Un sabio de la antigua Persia que era muy respetado se paseaba con sus jóvenes discípulos por un bello paraje. Iban todos absortos en la contemplación de la naturaleza y respirando el aire puro de la montaña, cuando uno de los muchachos interrumpió el silencio y dirigiéndose al sabio le preguntó:
—Maestro, ¿cómo podemos combatir nuestros propios defectos?

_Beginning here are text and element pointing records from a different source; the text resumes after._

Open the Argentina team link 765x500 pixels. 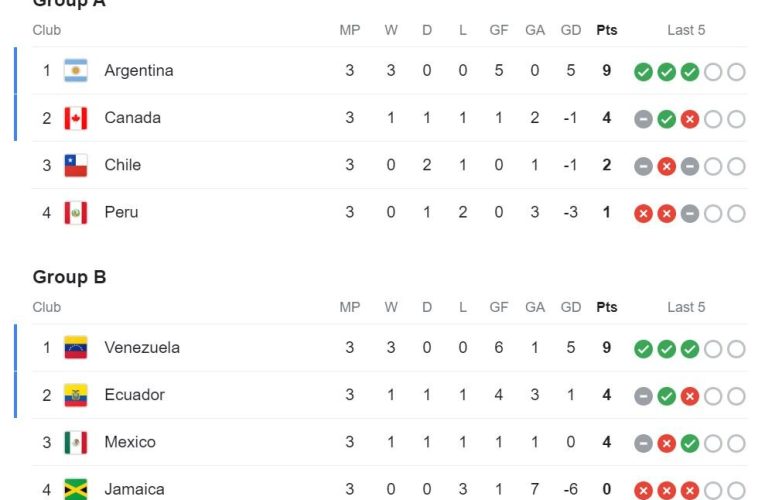138,71
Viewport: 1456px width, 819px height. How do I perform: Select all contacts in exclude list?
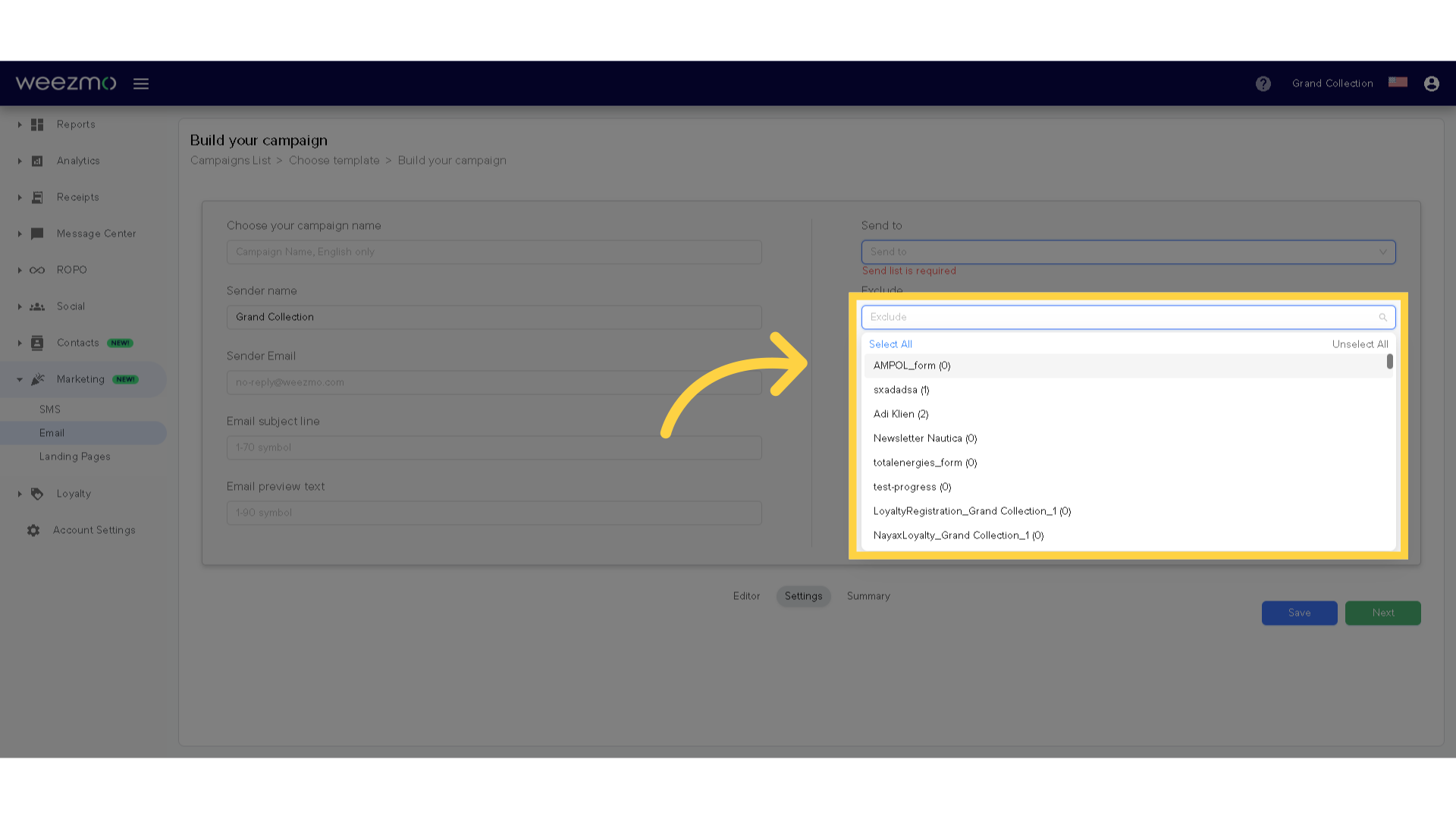[890, 343]
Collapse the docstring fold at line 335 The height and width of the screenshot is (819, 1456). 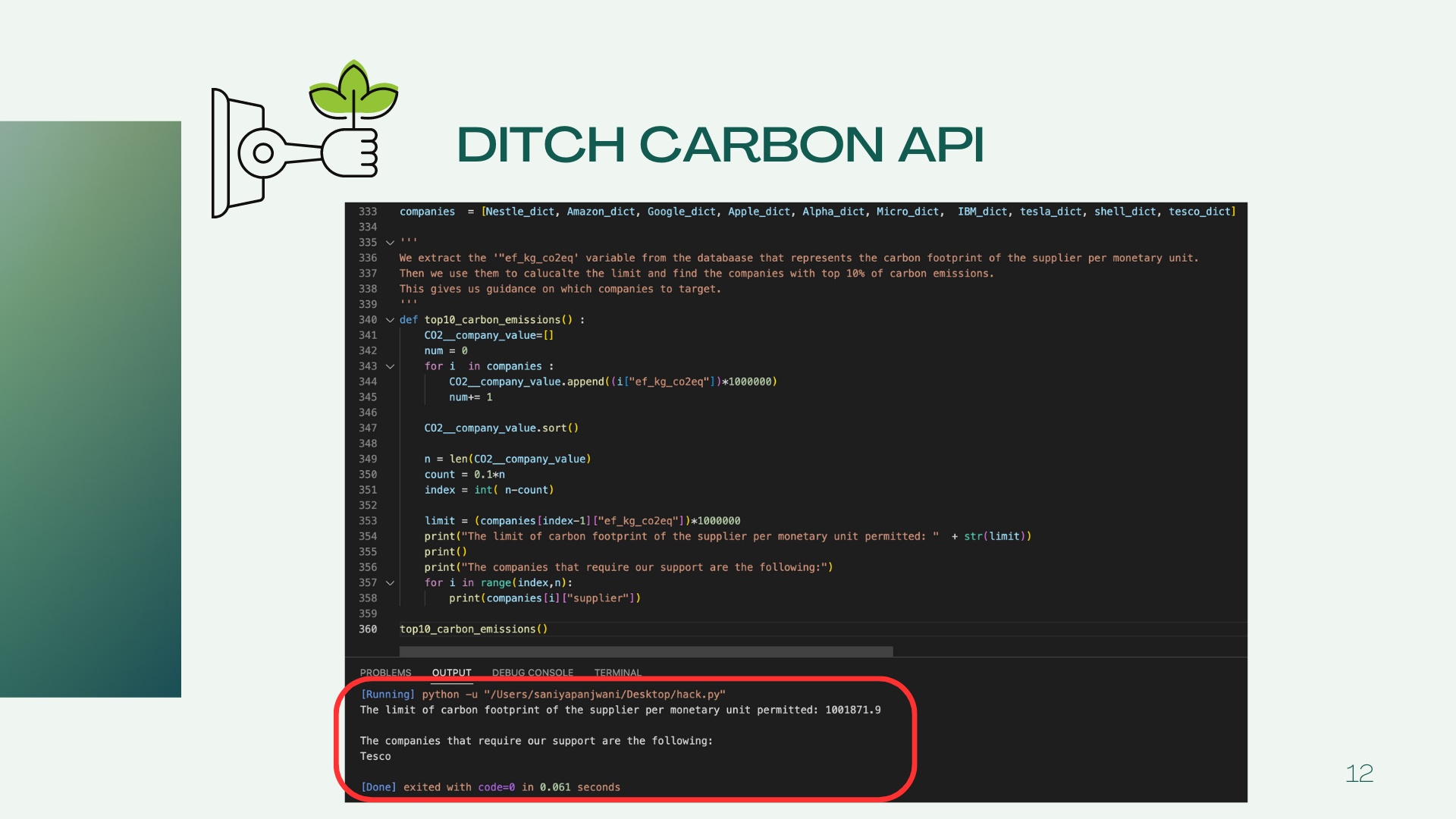pyautogui.click(x=391, y=243)
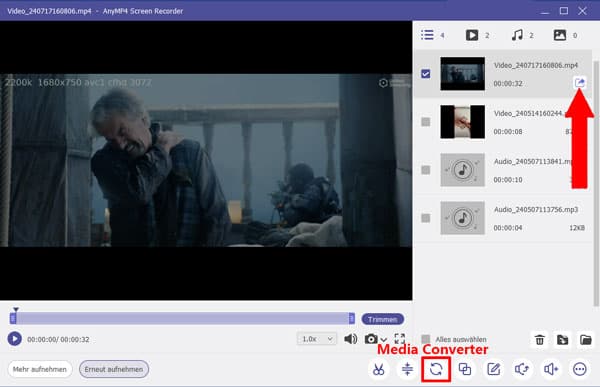
Task: Mute the player speaker
Action: pyautogui.click(x=350, y=339)
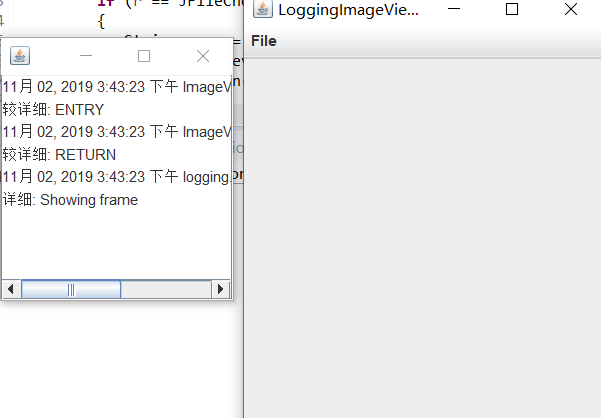This screenshot has width=601, height=418.
Task: Click the ENTRY log line
Action: (53, 110)
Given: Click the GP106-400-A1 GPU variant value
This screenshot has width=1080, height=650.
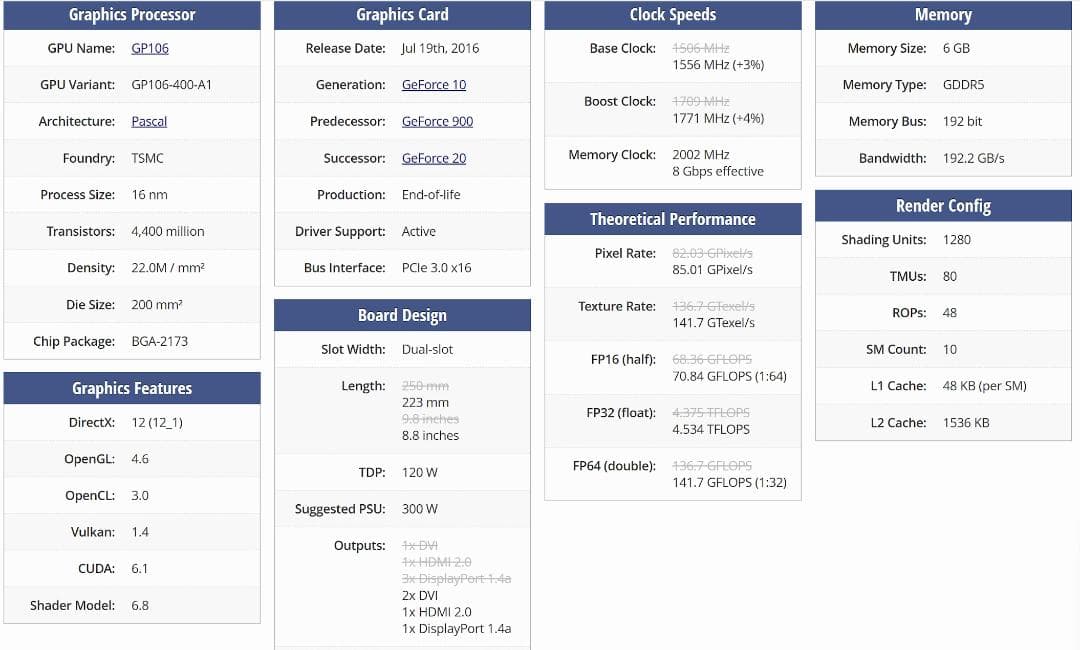Looking at the screenshot, I should (171, 85).
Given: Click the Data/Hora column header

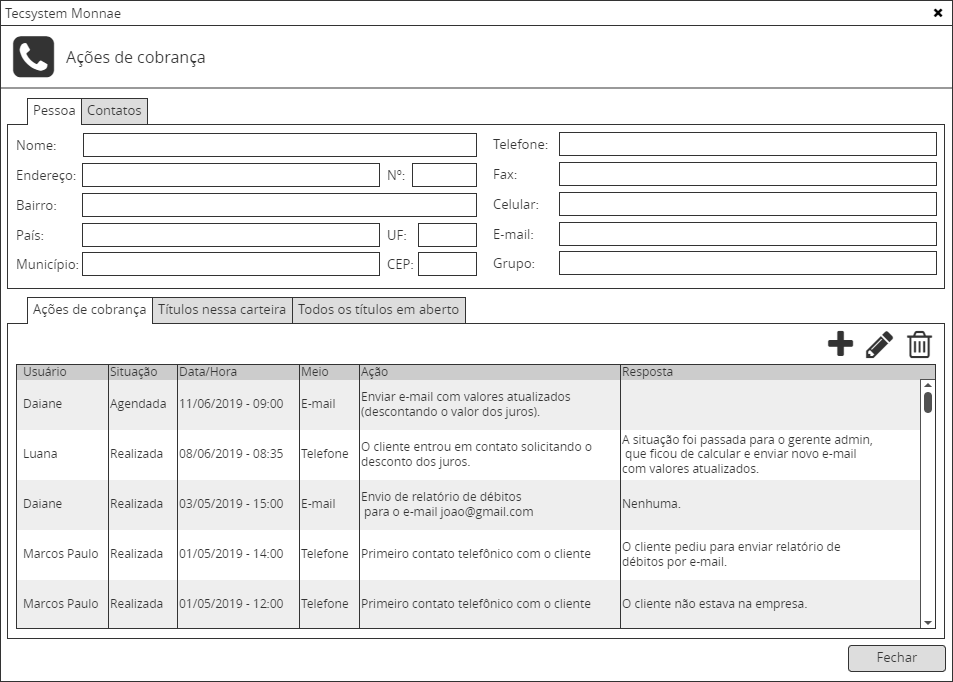Looking at the screenshot, I should [x=238, y=372].
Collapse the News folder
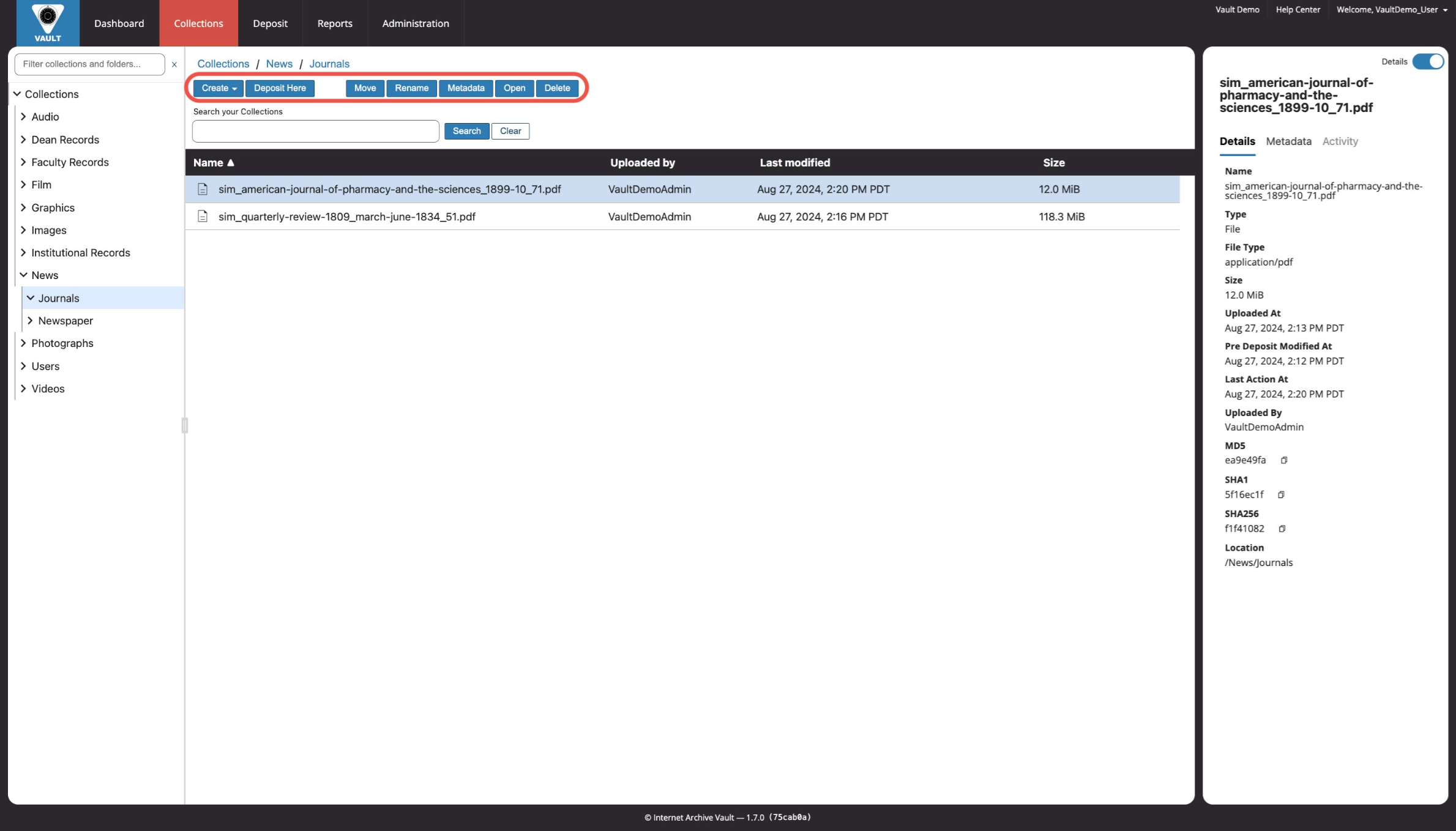The image size is (1456, 831). [x=23, y=275]
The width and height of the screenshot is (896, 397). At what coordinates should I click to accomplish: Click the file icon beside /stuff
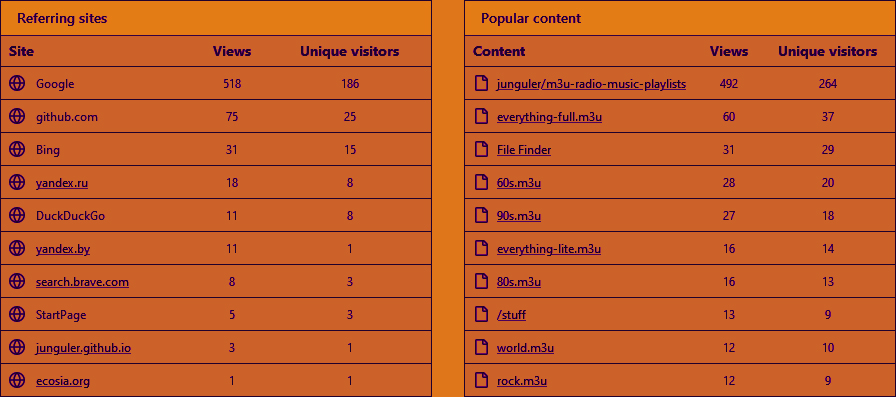[482, 314]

El hombre se paró, miró a todos sus discípulos y les hizo una señal para que se alejasen del sendero adentrándose en el bosque. Una vez allí, ordenó al que había formulado la pregunta que arrancara un arbusto. El chico se agachó, tiró suavemente y la raíz salió con facilidad del suelo. A continuación, el sabio le mostró un arbolillo algo más crecido y el muchacho pudo también sacarlo de la tierra sin ayuda. Cuando el sabio señaló otro árbol más grande el estudiante tuvo que pedir que otro alumno le echara una mano. Finalmente, le pidió que lo intentase con un árbol corpulento y ni ayudado por todos consiguieron arrancarlo. Los discípulos se miraron desilusionados y el sabio les explicó:
—Eso es lo que ocurre con nuestros defectos. Al principio, cuando están poco arraigados es fácil quitarlos, pero cuando crecen ya resulta imposible erradicarlos de nuestro corazón y marcarán nuestro carácter.